TT. É inegável que a A. não faz prova das alegadas paragens do equipamento e interrupção das frentes de trabalho onde o mesmo se encontrava a operar e a alegada inatividade dos meios complementares que alegadamente se encontravam mobilizados nessas frentes de trabalho, bem como da quantificação dos prejuízos daí alegadamente decorrentes;
UU. A documentação junta aos autos e os depoimentos das testemunhas (devidamente evidenciados e transcritos no articulado) relatam uma realidade distinta, permitindo concluir que a luz amarela de aviso/evento que acendia no equipamento e que motivou os contactos da A. à R., não impedia o equipamento de continuar a trabalhar pelo menos durante mais 3 horas e meia, resultando do teor da prova documental junta aos autos que A. tinha conhecimento e fazia uso desse tempo;
VV. Acresce que dos documentos juntos aos autos (Docs. 5, 6, 7 e 8 juntos com a PI em conjugação com os Docs. 3,4,5 e 6 juntos com a Contestação) permitem concluir que o tempo de resposta da R. se consubstanciava numa intervenção no equipamento no próprio dia do pedido da A. ou, no limite, no dia seguinte.
WW. Não foi feita qualquer prova pela A. não só quanto à efetiva inoperacionalidade do equipamento, e muito menos foi feita prova relativamente à presença/existência específica no local dos equipamentos complementares alegados pela A.,nos dias da comunicação de registos de avarias.

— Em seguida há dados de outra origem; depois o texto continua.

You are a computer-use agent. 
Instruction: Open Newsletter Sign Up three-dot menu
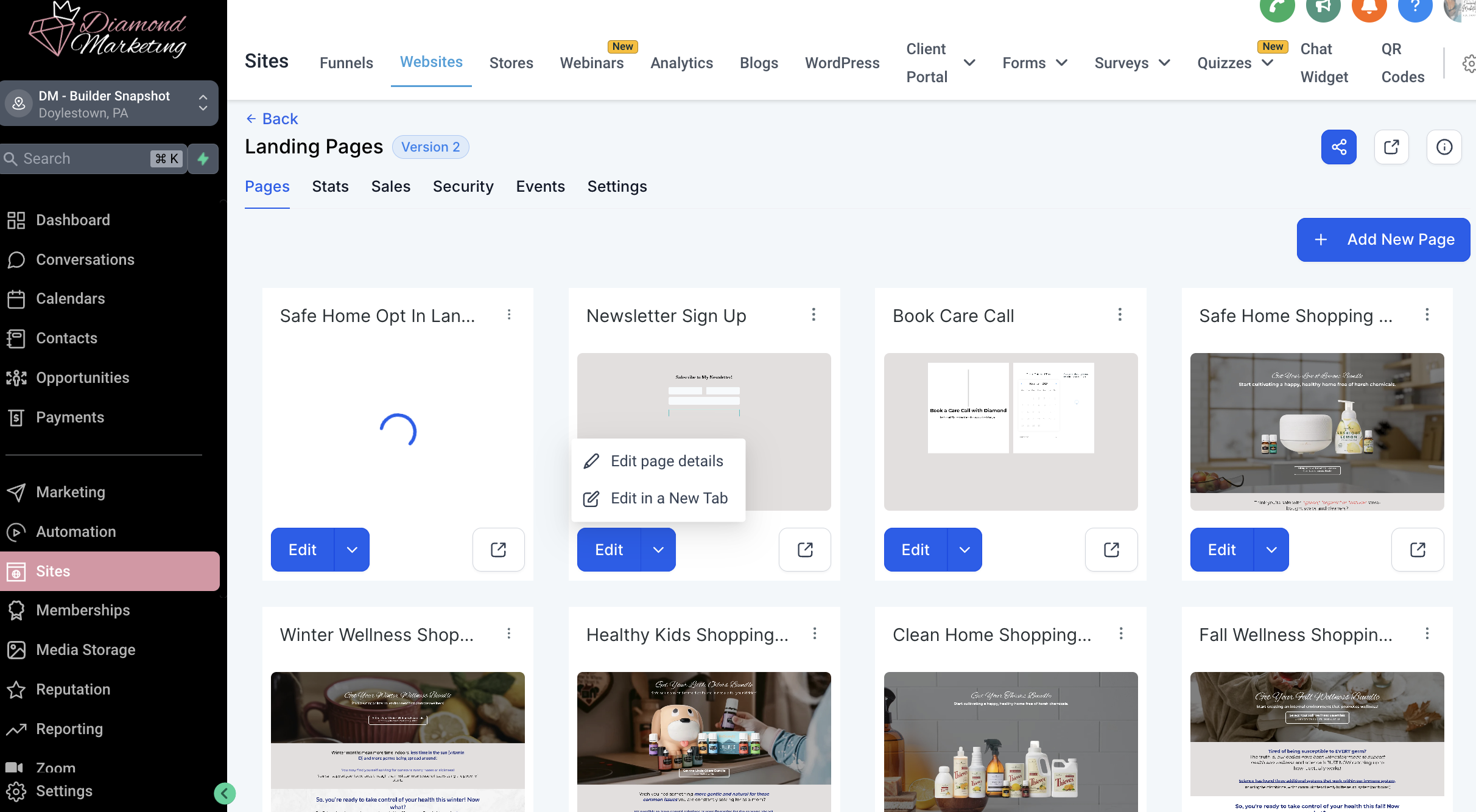tap(814, 315)
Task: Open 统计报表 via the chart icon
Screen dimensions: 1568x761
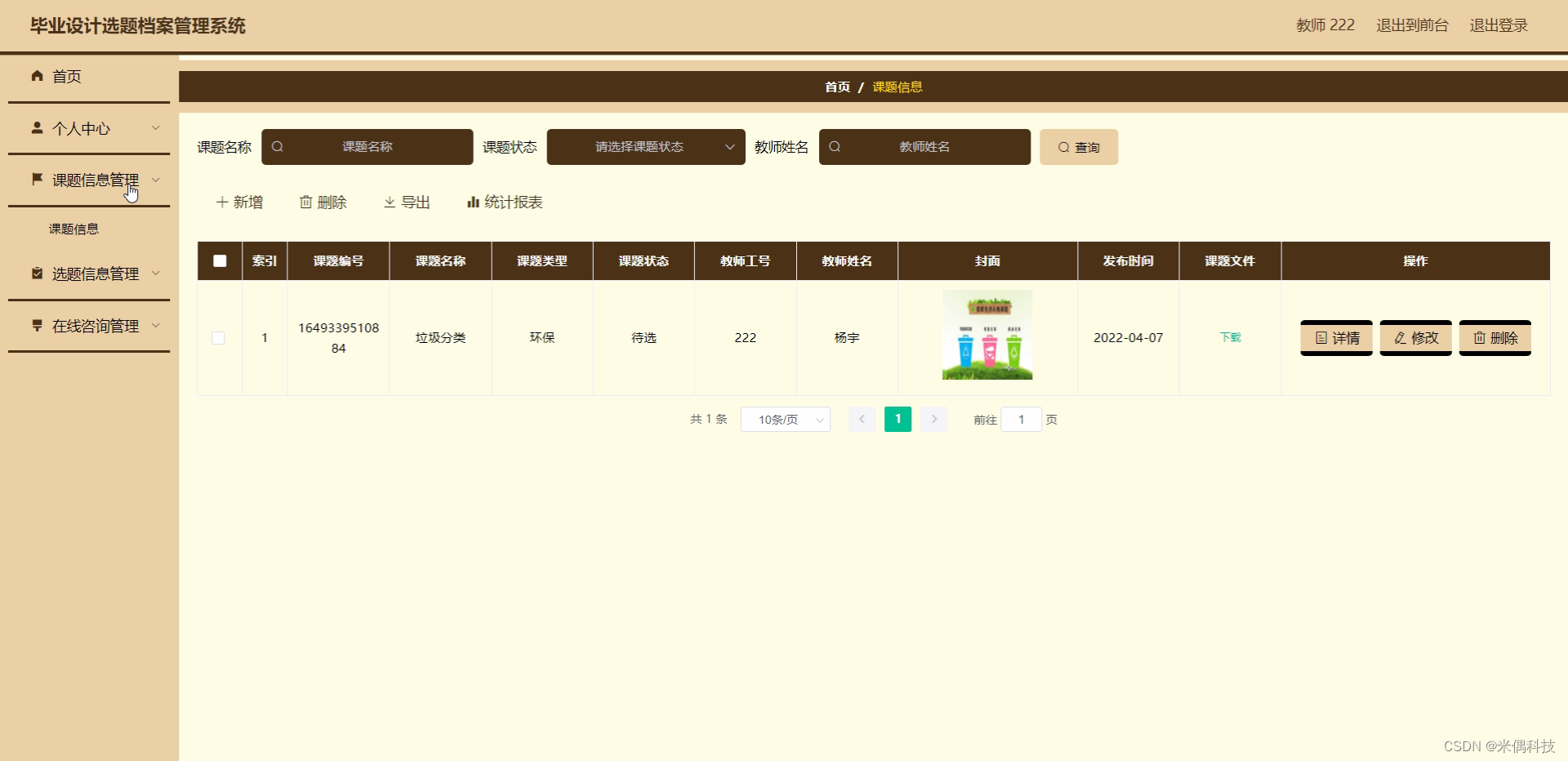Action: (472, 202)
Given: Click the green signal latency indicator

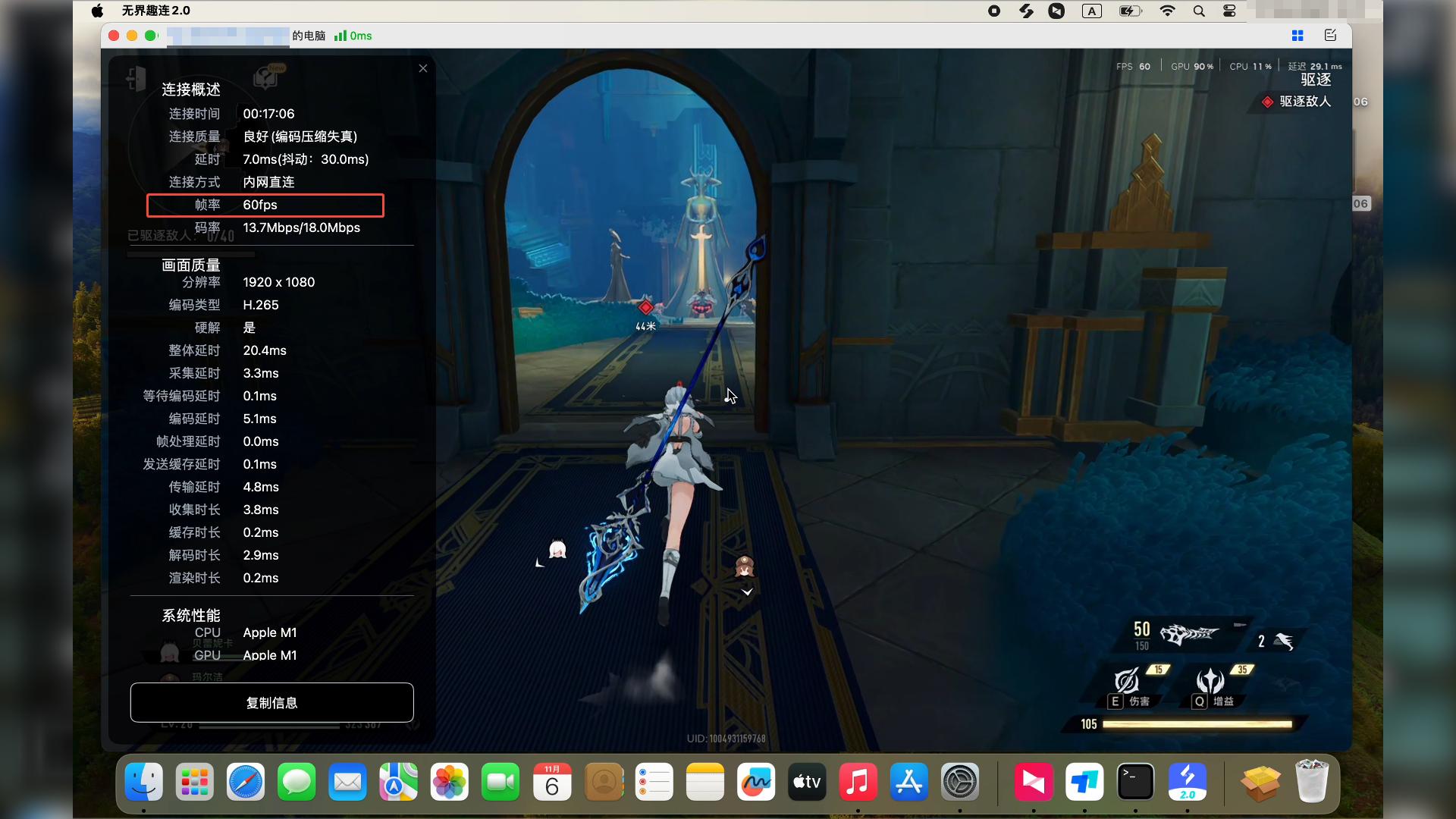Looking at the screenshot, I should (x=353, y=36).
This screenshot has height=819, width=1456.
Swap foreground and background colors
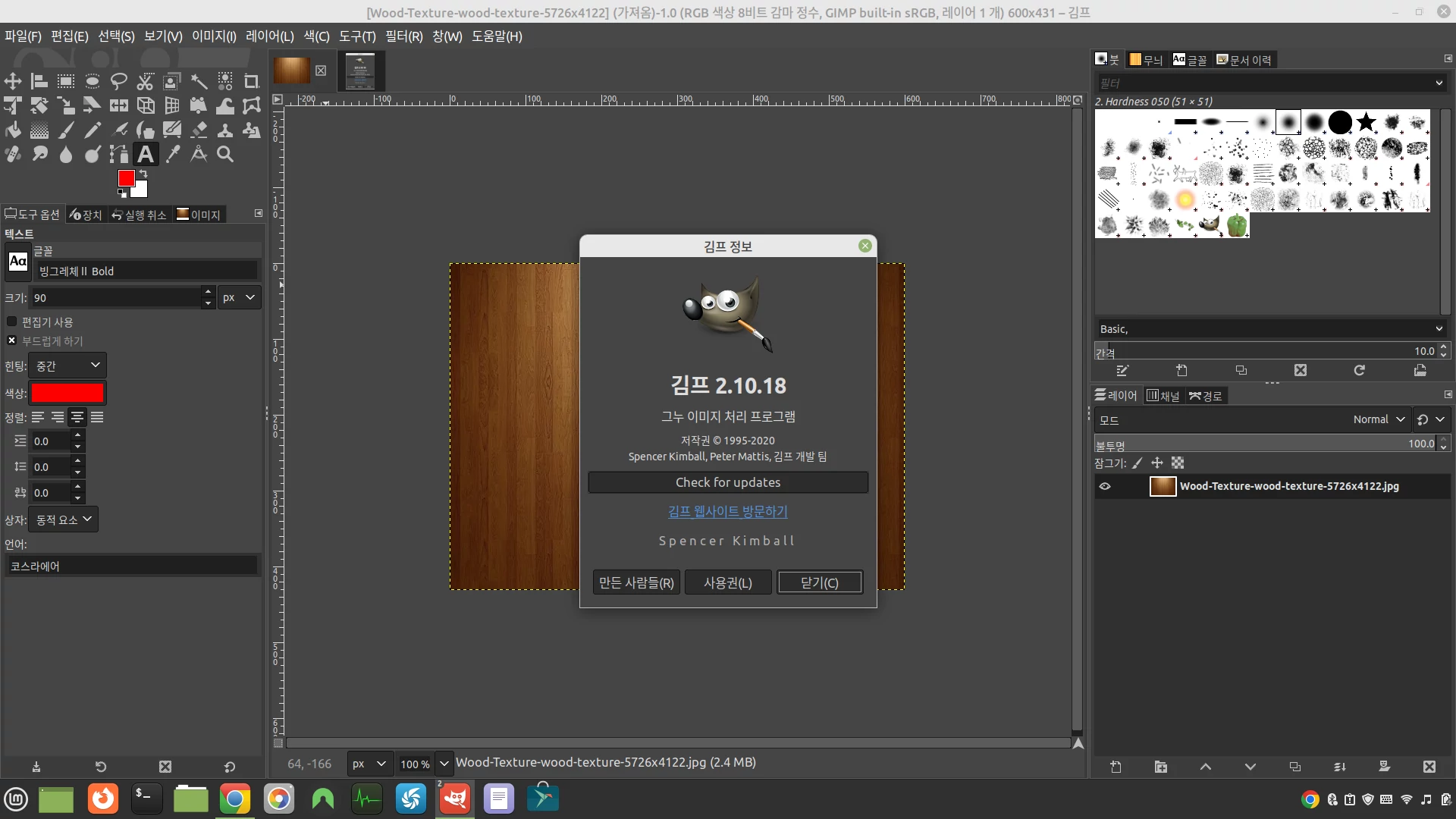click(x=143, y=174)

XX. Não tendo nenhuma das testemunhas arroladas pela A. confirmado de qualquer forma a presença dos alegados equipamentos complementares que estariam em obra nos dias em que foram solicitadas intervenções à R. no equipamento,
YY. Urge assim concluir que a decisão relativa aos factos constantes dos pontos 31.º, 32.º, 38.º, 39.º, 40.º, 41.º, 42.º, 43.º, 44.º, 45.º, 46.º, 47.º, 48.º, 49.º, 50.º e 58.º do elenco dos factos provados deve ser revertida, passando os tais pontos e os respetivos factos a constar da matéria de facto dada como NÃO PROVADA, o que expressamente se requer.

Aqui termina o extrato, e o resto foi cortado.